Requirement — Return every record below exactly as written, but leave out the pictures.

** Opening Exercise data block **

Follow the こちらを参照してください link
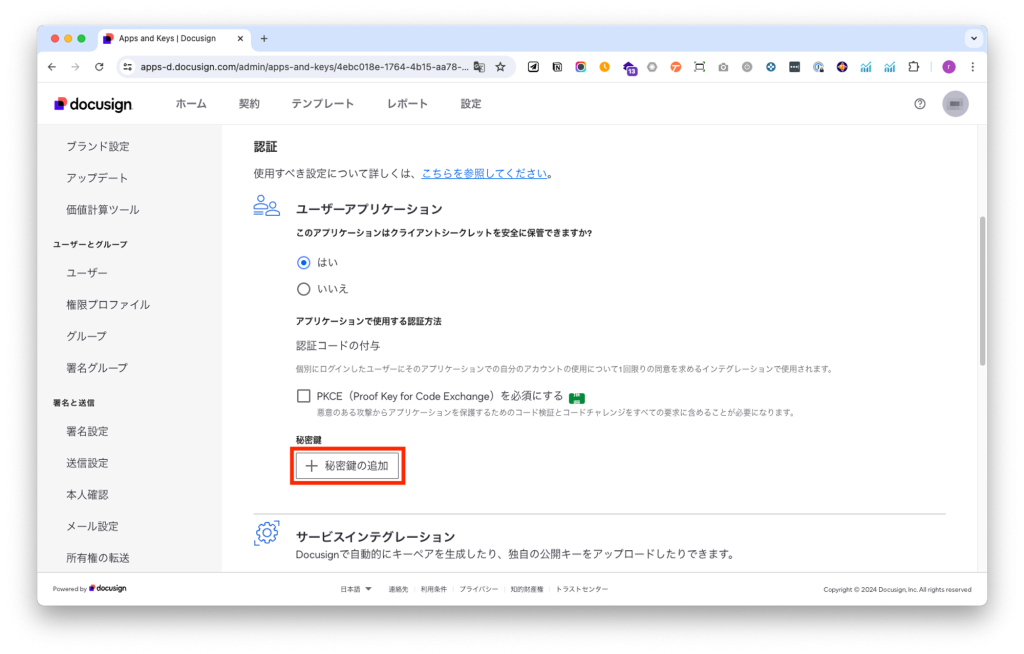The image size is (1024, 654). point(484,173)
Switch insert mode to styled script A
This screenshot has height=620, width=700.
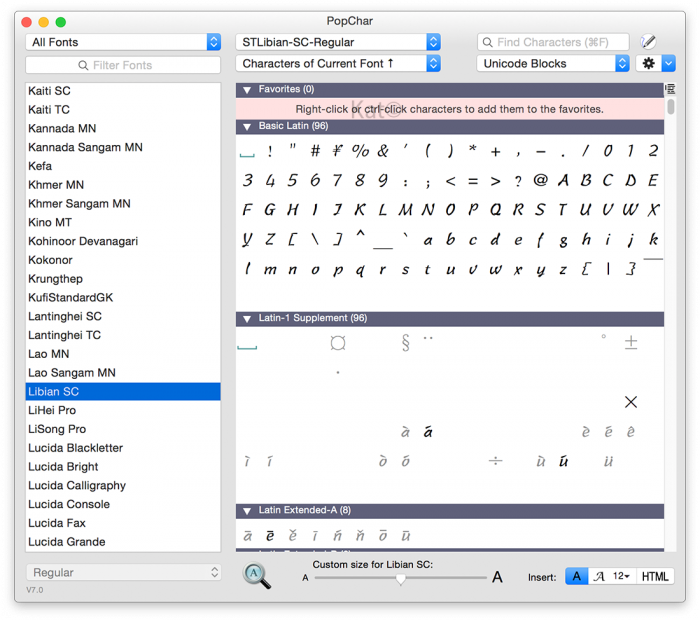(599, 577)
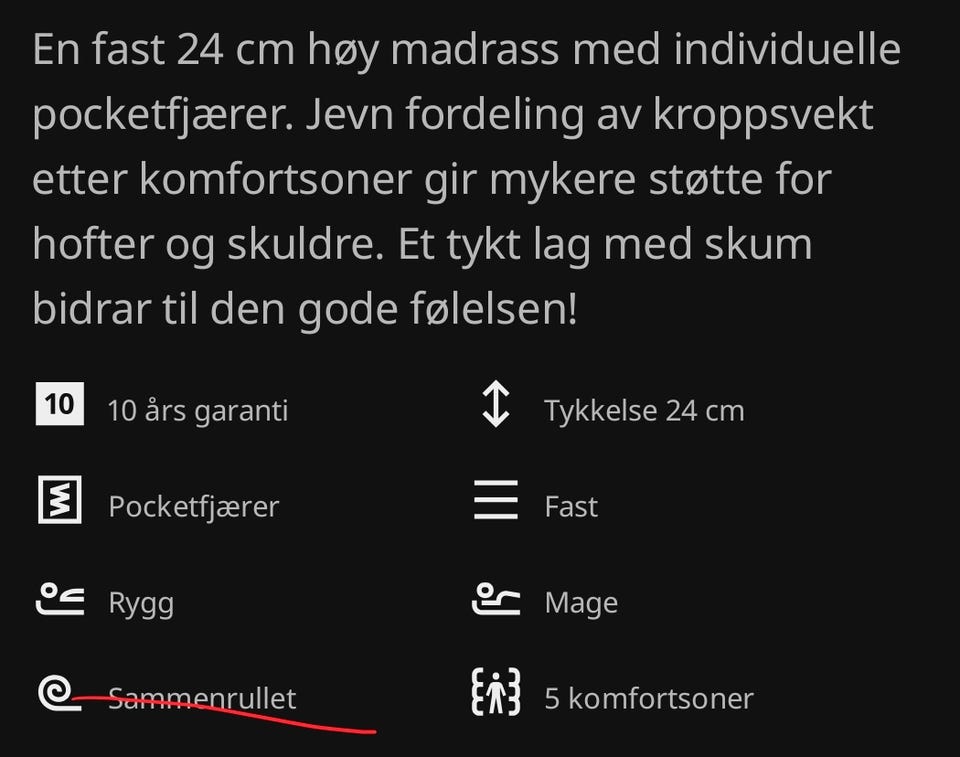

** Closing Exercise data block **

Task answer —
Follow the こちらを参照してください link
The image size is (1024, 654). point(484,173)
Switch insert mode to styled script A
This screenshot has height=620, width=700.
(599, 577)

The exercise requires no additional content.